I kirghizi sono circa 200.000 in tutta la Cina e, in particolare, nell’area di confine tra lo Xingkiang, il Kirghizistan e il Tagikistan, con una parte di popolazione kirghiza distribuita tra Afghanistan.
Sarà la prossima miccia ad accendersi.

Ma la lotta contro la “Via della seta” è, lo abbiamo visto, essenziale per il WUC; e riguarda soprattutto la sempre maggiore presenza, a causa della Via della Seta, delle forze di polizia e di sicurezza cinesi nello Xingkiang. Che ci siano, come è sempre accaduto in questi casi, dei “santuari” di materiali bellici che possono essere utilizzati dai militanti uyghuri per rendere sempre più difficile, rallentare o addirittura bloccare la costruzione della Via della Seta?

Che questa nuova linea del WUC (e dell’ETIM, l’esercito jihadista uyghuro) sia l’antefatto di una guerriglia locale, insieme alle altre minoranze?
Altri temi agitati da Isa sono quelli della minaccia all’ambiente, della discriminazione degli uyghuri tra la manodopera impiegata già oggi per la Via della seta, delle 46 detonazioni nucleari compiute dai cinesi nel sito di Lop Nor, a circa trecento chilometri dalle principali città uyghure.
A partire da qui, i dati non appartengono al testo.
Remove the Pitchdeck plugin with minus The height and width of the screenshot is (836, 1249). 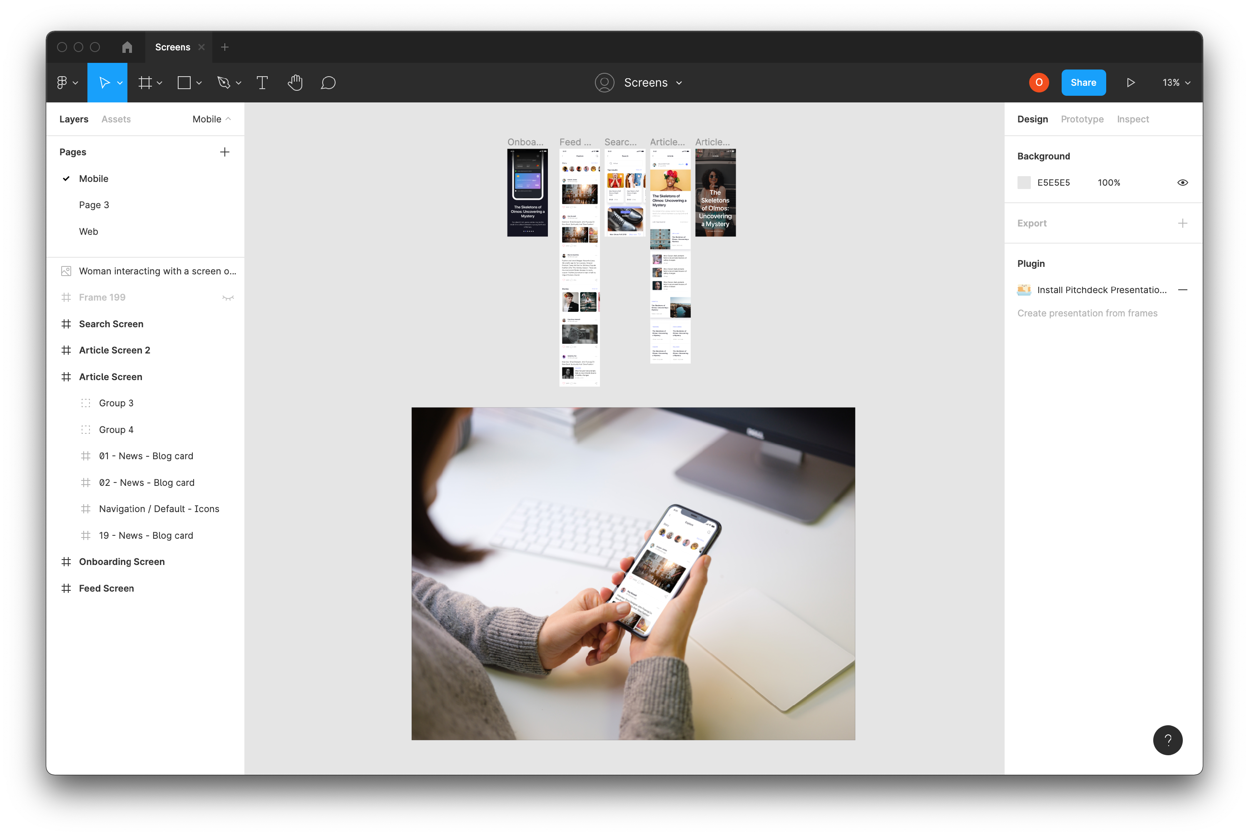point(1182,290)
Allora, detto in altri termini: il WUC vuole grandemente danneggiare l’economia cinese, bloccando la Via della seta, vuole inoltre evitare la pressione della polizia centrale, visto che deve certamente nascondere qualcosa di grosso, deve infine impedire l’evoluzione nucleare cinese, altro inevitabile elemento di potenza strategica. Il WUC vuole una Cina debole, magari in crisi, per poi rendersi autonomo de facto da Pechino e unirsi alla grande internazionale sunnita, con il sostegno della Turchia e con l’aiuto dell’Arabia Saudita.
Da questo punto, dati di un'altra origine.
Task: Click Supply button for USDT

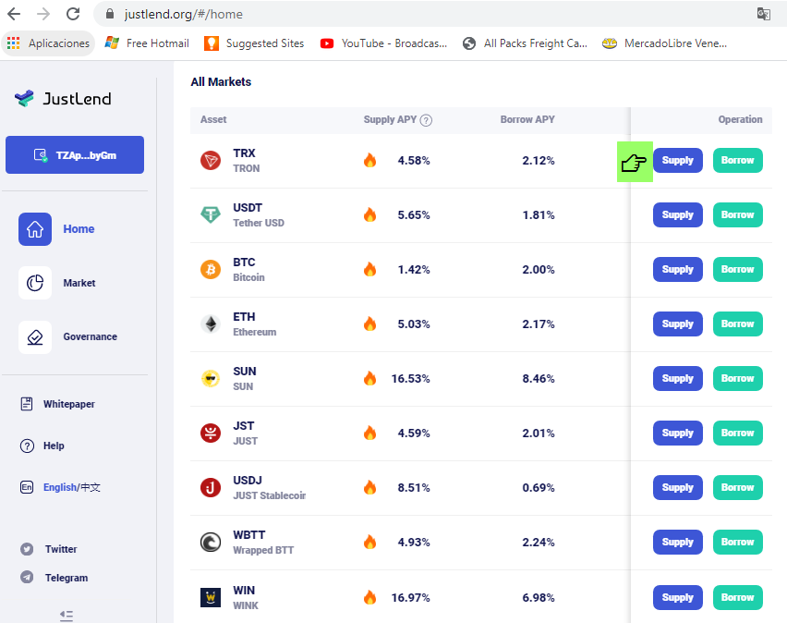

Quindi, lo ripetiamo, vi sarà una forte opposizione, organizzata dal WUC e dalle altre associazioni etniche e religiose operanti in Cina e soprattutto nella sua area orientale contro la Via della Seta e il Corridoio Sino-Pakistano, con una probabile serie di azioni di disturbo violente, correlate ad attività di propaganda all’estero e, soprattutto, in Europa. Non escludiamo nemmeno la creazione di un fronte vasto, dominato dal WUC, che va dai tibetani ai Rohingya fino ai Sindhi e ai gruppi anticinesi e antiestablishment in tutto il Sud Est asiatico, che potrebbe portare ad una destabilizzazione di tutta l’area e a una chiusura, almeno temporanea, dei progetti infrastrutturali della Cina.